• DESCRIPTION OF THE TASK
Word for word, restate all of the data shown below.

......

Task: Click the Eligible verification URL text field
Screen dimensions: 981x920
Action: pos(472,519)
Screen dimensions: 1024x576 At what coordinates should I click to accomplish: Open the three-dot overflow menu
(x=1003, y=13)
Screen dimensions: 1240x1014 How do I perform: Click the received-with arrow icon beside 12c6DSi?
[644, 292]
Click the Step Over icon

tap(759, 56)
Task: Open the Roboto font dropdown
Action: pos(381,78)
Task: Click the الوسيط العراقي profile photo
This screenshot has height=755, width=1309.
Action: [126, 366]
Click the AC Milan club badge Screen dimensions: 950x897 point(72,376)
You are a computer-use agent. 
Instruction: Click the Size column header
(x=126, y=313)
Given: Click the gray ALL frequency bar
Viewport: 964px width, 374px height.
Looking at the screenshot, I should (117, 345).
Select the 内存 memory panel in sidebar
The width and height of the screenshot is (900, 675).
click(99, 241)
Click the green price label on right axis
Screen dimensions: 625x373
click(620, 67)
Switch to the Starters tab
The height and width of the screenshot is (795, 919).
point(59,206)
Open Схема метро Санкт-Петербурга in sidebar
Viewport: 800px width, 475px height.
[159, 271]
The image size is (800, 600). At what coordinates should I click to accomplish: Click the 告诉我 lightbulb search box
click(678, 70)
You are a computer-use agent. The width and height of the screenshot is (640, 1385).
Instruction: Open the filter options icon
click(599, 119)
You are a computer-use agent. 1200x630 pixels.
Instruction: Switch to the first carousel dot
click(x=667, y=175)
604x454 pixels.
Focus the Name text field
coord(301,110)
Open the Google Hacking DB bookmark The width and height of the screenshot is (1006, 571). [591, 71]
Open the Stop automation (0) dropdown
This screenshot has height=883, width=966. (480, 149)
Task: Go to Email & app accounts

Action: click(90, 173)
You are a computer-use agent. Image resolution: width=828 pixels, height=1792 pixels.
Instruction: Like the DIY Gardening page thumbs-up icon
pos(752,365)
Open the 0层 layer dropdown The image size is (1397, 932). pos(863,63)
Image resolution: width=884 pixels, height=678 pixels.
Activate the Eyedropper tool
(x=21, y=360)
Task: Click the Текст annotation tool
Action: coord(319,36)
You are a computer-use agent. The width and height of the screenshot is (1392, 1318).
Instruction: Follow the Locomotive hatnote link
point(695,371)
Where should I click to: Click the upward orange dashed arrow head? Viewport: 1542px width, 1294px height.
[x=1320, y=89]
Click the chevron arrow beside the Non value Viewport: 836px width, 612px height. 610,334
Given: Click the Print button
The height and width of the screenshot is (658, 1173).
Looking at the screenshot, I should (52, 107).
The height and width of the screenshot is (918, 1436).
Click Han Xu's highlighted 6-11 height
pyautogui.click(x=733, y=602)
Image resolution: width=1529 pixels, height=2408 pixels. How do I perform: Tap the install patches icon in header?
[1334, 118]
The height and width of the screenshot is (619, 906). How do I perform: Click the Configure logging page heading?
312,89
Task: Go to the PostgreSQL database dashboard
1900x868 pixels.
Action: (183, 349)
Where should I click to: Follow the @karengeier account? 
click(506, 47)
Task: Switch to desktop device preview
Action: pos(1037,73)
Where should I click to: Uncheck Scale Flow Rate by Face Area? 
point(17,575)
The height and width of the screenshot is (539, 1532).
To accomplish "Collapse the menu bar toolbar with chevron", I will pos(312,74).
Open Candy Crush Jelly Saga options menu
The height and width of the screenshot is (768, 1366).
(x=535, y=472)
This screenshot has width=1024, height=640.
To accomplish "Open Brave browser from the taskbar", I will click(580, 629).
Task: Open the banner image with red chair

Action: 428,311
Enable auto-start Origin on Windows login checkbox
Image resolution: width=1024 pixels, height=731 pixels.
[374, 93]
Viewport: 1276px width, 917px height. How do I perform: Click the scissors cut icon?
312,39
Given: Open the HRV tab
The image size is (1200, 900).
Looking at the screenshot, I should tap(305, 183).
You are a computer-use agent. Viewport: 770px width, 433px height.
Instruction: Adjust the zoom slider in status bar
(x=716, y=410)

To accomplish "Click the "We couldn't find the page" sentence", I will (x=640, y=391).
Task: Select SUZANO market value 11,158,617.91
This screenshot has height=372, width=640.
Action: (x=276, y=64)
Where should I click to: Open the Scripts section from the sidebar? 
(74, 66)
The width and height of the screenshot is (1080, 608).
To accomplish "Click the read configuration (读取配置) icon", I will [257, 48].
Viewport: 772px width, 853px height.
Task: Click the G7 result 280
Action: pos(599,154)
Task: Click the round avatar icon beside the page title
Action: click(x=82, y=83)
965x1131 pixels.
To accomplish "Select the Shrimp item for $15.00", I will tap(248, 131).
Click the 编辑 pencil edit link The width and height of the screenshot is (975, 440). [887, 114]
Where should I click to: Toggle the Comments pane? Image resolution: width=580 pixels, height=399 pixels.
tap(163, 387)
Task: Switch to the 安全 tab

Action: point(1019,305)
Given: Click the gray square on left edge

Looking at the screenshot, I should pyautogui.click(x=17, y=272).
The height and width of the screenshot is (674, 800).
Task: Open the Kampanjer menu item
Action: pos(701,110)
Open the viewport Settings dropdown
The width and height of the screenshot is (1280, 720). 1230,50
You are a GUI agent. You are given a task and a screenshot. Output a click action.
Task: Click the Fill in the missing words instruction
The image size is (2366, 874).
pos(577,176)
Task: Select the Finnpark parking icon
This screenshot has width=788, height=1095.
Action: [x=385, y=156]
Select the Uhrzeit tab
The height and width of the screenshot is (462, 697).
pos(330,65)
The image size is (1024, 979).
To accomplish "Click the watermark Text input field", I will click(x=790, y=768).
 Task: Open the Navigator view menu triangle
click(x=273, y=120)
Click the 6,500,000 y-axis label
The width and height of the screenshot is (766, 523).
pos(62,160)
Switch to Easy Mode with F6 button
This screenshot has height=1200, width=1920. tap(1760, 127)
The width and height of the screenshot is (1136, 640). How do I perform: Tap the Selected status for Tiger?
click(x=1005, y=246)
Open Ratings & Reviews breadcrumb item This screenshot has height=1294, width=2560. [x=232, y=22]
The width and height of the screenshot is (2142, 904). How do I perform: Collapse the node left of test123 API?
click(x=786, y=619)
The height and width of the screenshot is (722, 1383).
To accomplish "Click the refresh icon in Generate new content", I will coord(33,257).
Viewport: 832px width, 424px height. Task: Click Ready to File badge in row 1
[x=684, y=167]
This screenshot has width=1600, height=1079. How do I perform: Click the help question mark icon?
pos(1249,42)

......

• YOUR RESPONSE
Task: Click the Eligible verification URL text field
Screen dimensions: 981x920
Action: pos(472,519)
Screen dimensions: 1024x576 At what coordinates should I click to accomplish: Open the three-dot overflow menu
(x=1003, y=13)
Screen dimensions: 1240x1014 How do I perform: Click the received-with arrow icon beside 12c6DSi?
[644, 292]
Click the Step Over icon

tap(759, 56)
Task: Open the Roboto font dropdown
Action: pos(381,78)
Task: Click the الوسيط العراقي profile photo
This screenshot has height=755, width=1309.
Action: [126, 366]
Click the AC Milan club badge Screen dimensions: 950x897 point(72,376)
You are a computer-use agent. 
Instruction: Click the Size column header
(x=126, y=313)
Given: Click the gray ALL frequency bar
Viewport: 964px width, 374px height.
Looking at the screenshot, I should (117, 345).
Select the 内存 memory panel in sidebar
The width and height of the screenshot is (900, 675).
click(99, 241)
Click the green price label on right axis
Screen dimensions: 625x373
click(620, 67)
Switch to the Starters tab
The height and width of the screenshot is (795, 919).
point(59,206)
Open Схема метро Санкт-Петербурга in sidebar
Viewport: 800px width, 475px height.
[159, 271]
The image size is (800, 600). At what coordinates should I click to accomplish: Click the 告诉我 lightbulb search box
click(678, 70)
You are a computer-use agent. The width and height of the screenshot is (640, 1385).
Instruction: Open the filter options icon
click(599, 119)
You are a computer-use agent. 1200x630 pixels.
Instruction: Switch to the first carousel dot
click(x=667, y=175)
604x454 pixels.
Focus the Name text field
coord(301,110)
Open the Google Hacking DB bookmark The width and height of the screenshot is (1006, 571). [591, 71]
Open the Stop automation (0) dropdown
This screenshot has height=883, width=966. (480, 149)
Task: Go to Email & app accounts

Action: click(90, 173)
You are a computer-use agent. Image resolution: width=828 pixels, height=1792 pixels.
Instruction: Like the DIY Gardening page thumbs-up icon
pos(752,365)
Open the 0层 layer dropdown The image size is (1397, 932). pos(863,63)
Image resolution: width=884 pixels, height=678 pixels.
Activate the Eyedropper tool
(x=21, y=360)
Task: Click the Текст annotation tool
Action: coord(319,36)
You are a computer-use agent. The width and height of the screenshot is (1392, 1318).
Instruction: Follow the Locomotive hatnote link
point(695,371)
Where should I click to: Click the upward orange dashed arrow head? Viewport: 1542px width, 1294px height.
[x=1320, y=89]
Click the chevron arrow beside the Non value Viewport: 836px width, 612px height. 610,334
Given: Click the Print button
The height and width of the screenshot is (658, 1173).
Looking at the screenshot, I should (52, 107).
The height and width of the screenshot is (918, 1436).
Click Han Xu's highlighted 6-11 height
pyautogui.click(x=733, y=602)
Image resolution: width=1529 pixels, height=2408 pixels. How do I perform: Tap the install patches icon in header?
[1334, 118]
The height and width of the screenshot is (619, 906). How do I perform: Click the Configure logging page heading?
312,89
Task: Go to the PostgreSQL database dashboard
1900x868 pixels.
Action: (183, 349)
Where should I click to: Follow the @karengeier account? 
click(506, 47)
Task: Switch to desktop device preview
Action: pos(1037,73)
Where should I click to: Uncheck Scale Flow Rate by Face Area? 
point(17,575)
The height and width of the screenshot is (539, 1532).
To accomplish "Collapse the menu bar toolbar with chevron", I will pos(312,74).
Open Candy Crush Jelly Saga options menu
The height and width of the screenshot is (768, 1366).
(x=535, y=472)
This screenshot has width=1024, height=640.
To accomplish "Open Brave browser from the taskbar", I will click(580, 629).
Task: Open the banner image with red chair

Action: 428,311
Enable auto-start Origin on Windows login checkbox
Image resolution: width=1024 pixels, height=731 pixels.
[374, 93]
Viewport: 1276px width, 917px height. How do I perform: Click the scissors cut icon?
312,39
Given: Open the HRV tab
The image size is (1200, 900).
Looking at the screenshot, I should tap(305, 183).
You are a computer-use agent. Viewport: 770px width, 433px height.
Instruction: Adjust the zoom slider in status bar
(x=716, y=410)

To accomplish "Click the "We couldn't find the page" sentence", I will (x=640, y=391).
Task: Select SUZANO market value 11,158,617.91
This screenshot has height=372, width=640.
Action: (x=276, y=64)
Where should I click to: Open the Scripts section from the sidebar? 
(74, 66)
The width and height of the screenshot is (1080, 608).
To accomplish "Click the read configuration (读取配置) icon", I will [257, 48].
Viewport: 772px width, 853px height.
Task: Click the G7 result 280
Action: pos(599,154)
Task: Click the round avatar icon beside the page title
Action: click(x=82, y=83)
965x1131 pixels.
To accomplish "Select the Shrimp item for $15.00", I will tap(248, 131).
Click the 编辑 pencil edit link The width and height of the screenshot is (975, 440). [887, 114]
Where should I click to: Toggle the Comments pane? Image resolution: width=580 pixels, height=399 pixels.
tap(163, 387)
Task: Switch to the 安全 tab

Action: point(1019,305)
Given: Click the gray square on left edge

Looking at the screenshot, I should pyautogui.click(x=17, y=272).
The height and width of the screenshot is (674, 800).
Task: Open the Kampanjer menu item
Action: pos(701,110)
Open the viewport Settings dropdown
The width and height of the screenshot is (1280, 720). 1230,50
You are a GUI agent. You are given a task and a screenshot. Output a click action.
Task: Click the Fill in the missing words instruction
The image size is (2366, 874).
pos(577,176)
Task: Select the Finnpark parking icon
This screenshot has width=788, height=1095.
Action: [x=385, y=156]
Select the Uhrzeit tab
The height and width of the screenshot is (462, 697).
pos(330,65)
The image size is (1024, 979).
To accomplish "Click the watermark Text input field", I will click(x=790, y=768).
 Task: Open the Navigator view menu triangle
click(x=273, y=120)
Click the 6,500,000 y-axis label
The width and height of the screenshot is (766, 523).
pos(62,160)
Switch to Easy Mode with F6 button
This screenshot has height=1200, width=1920. tap(1760, 127)
The width and height of the screenshot is (1136, 640). How do I perform: Tap the Selected status for Tiger?
click(x=1005, y=246)
Open Ratings & Reviews breadcrumb item This screenshot has height=1294, width=2560. [x=232, y=22]
The width and height of the screenshot is (2142, 904). How do I perform: Collapse the node left of test123 API?
click(x=786, y=619)
The height and width of the screenshot is (722, 1383).
To accomplish "Click the refresh icon in Generate new content", I will coord(33,257).
Viewport: 832px width, 424px height. Task: Click Ready to File badge in row 1
[x=684, y=167]
This screenshot has width=1600, height=1079. How do I perform: Click the help question mark icon?
pos(1249,42)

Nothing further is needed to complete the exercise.